To jump start your brain this morning: Two beer posts and a wine link that provoked one of the posts.
Stephen Beaumont on Great Beer vs. Popular Beer.
The number one beer in the United States, for example, is Bud Light, a pale lager with, frankly, some complexity of character, but a flavour profile so that thin it’s almost unnoticeable. This is the choice of the general public, and the general public is well served by it. I am not. I prefer more flavour, more aroma, greater depths and complexities of character and a more notable and lingering aftertaste, and I prefer those general traits in any beer I drink, under any set of circumstances.
Jeff Holt at Wort’s Going on Here? wonders why not a single American macro can get a decent score at the beer rating sites.
So, Corona versus Landshark?
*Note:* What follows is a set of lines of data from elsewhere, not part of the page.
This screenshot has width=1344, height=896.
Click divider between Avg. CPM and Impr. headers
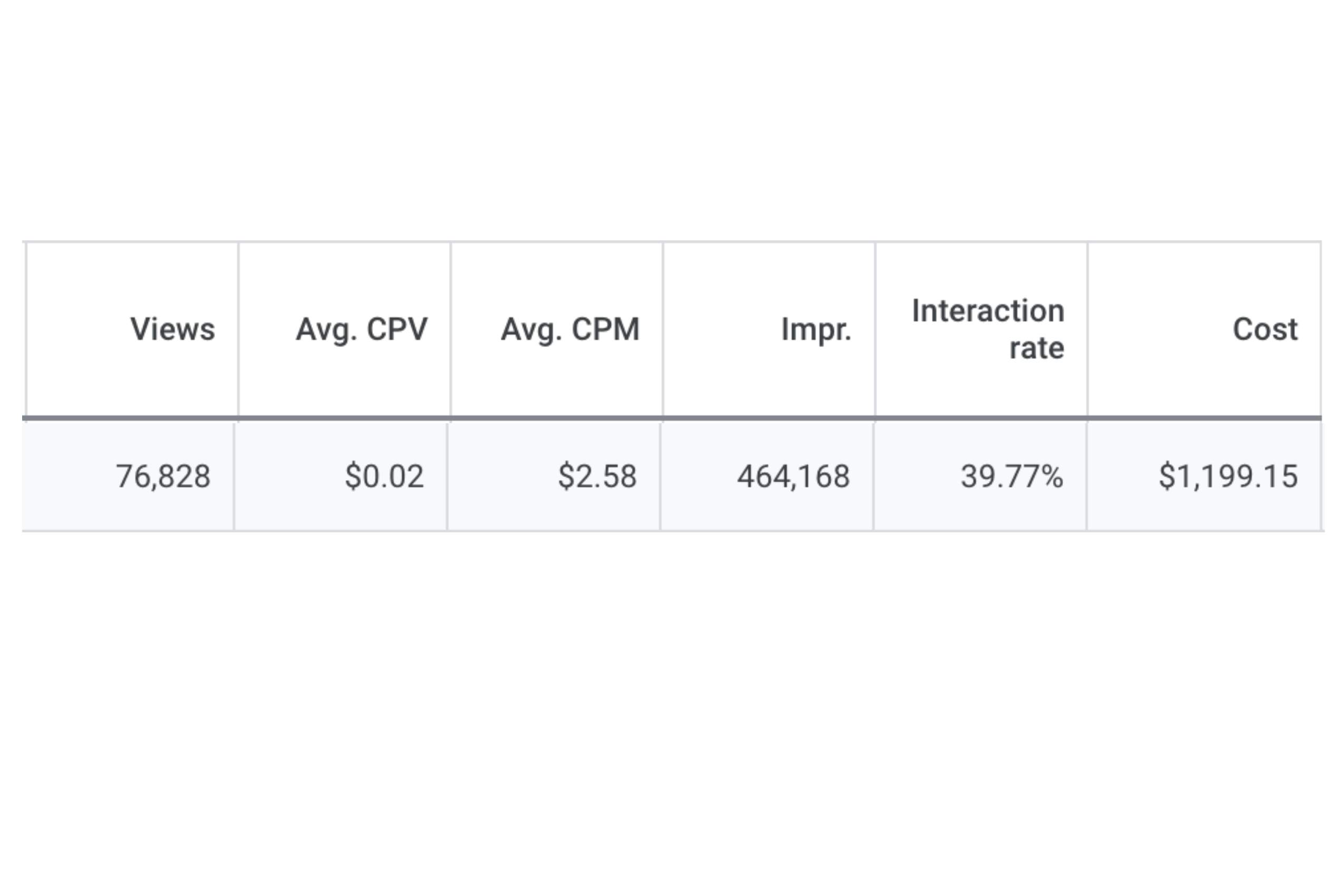[x=663, y=330]
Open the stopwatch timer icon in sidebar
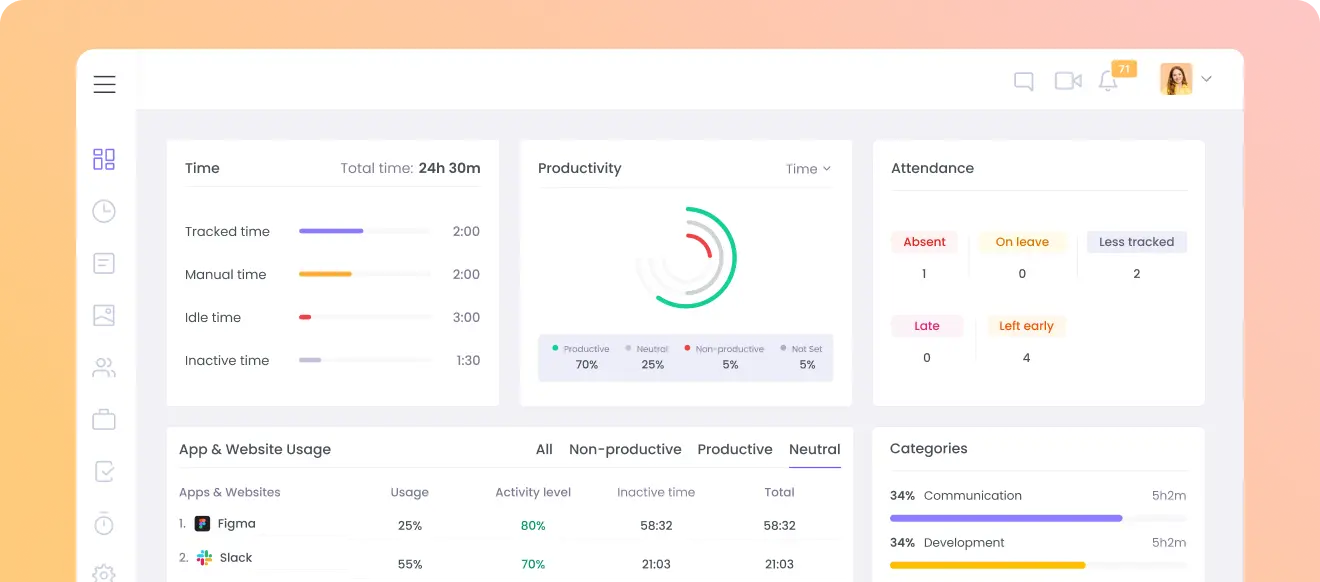Image resolution: width=1320 pixels, height=582 pixels. tap(104, 523)
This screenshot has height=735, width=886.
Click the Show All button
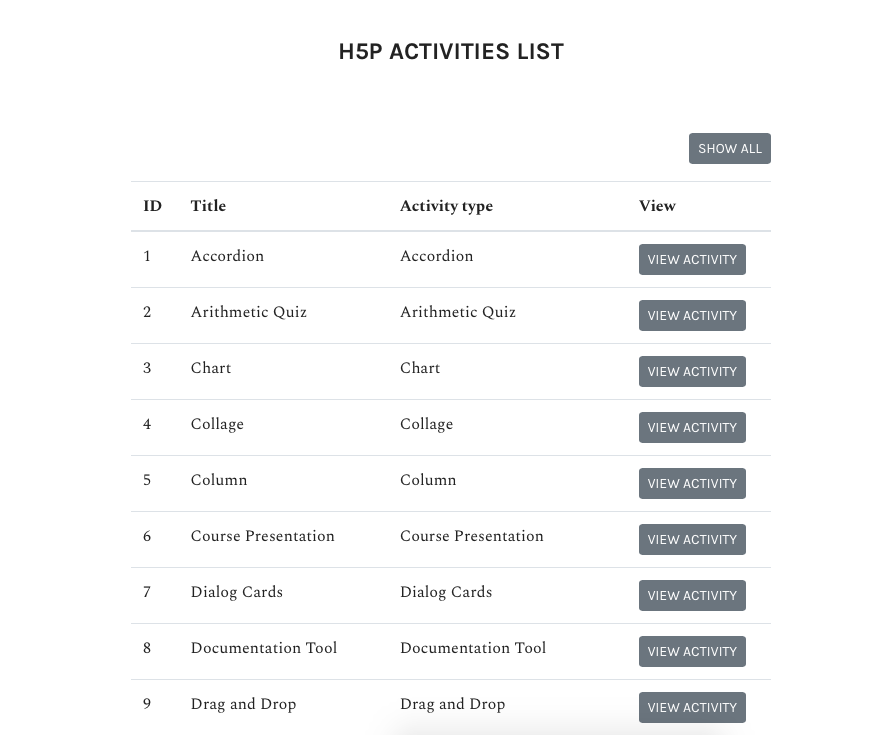[x=729, y=149]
On both sites, both beers are rated as “To be Avoided.” Say you are stuck in a resort in Mexico that doesn’t have a beer above 8% ABV, as the top 12 beers on the Beer Advocate list of the top beers. So you can only choose between ten or twelve “D-” beers?
There’s something fundamentally flawed about these beer ratings. Are you telling me that sitting under a Live Oak Tree on a hot, Texas July day a Trappist Westvleteren 12 is better than a cold Budweiser?
And from Eric Asimov of the New York Times, whose notes about the upcoming book “The Wine Trials” provide Beaumont with a starting point. (You’ll want to click over for the entertaining comments — wine people get snippy in such an amusing way.)
In the end, the book seems to divide wine consumers into the casual buyers who are pushed this way and that by forces they don’t understand, and the wealthy conspicuous status seekers who also are not quite aware of capitalism and marketing. Unacknowledged are the serious wine lovers who are knowledgeable, experimental and passionate, and who, yes, are in control of their own destinies.
Perhaps we should be happy beer doesn’t “merit” such serious academic study.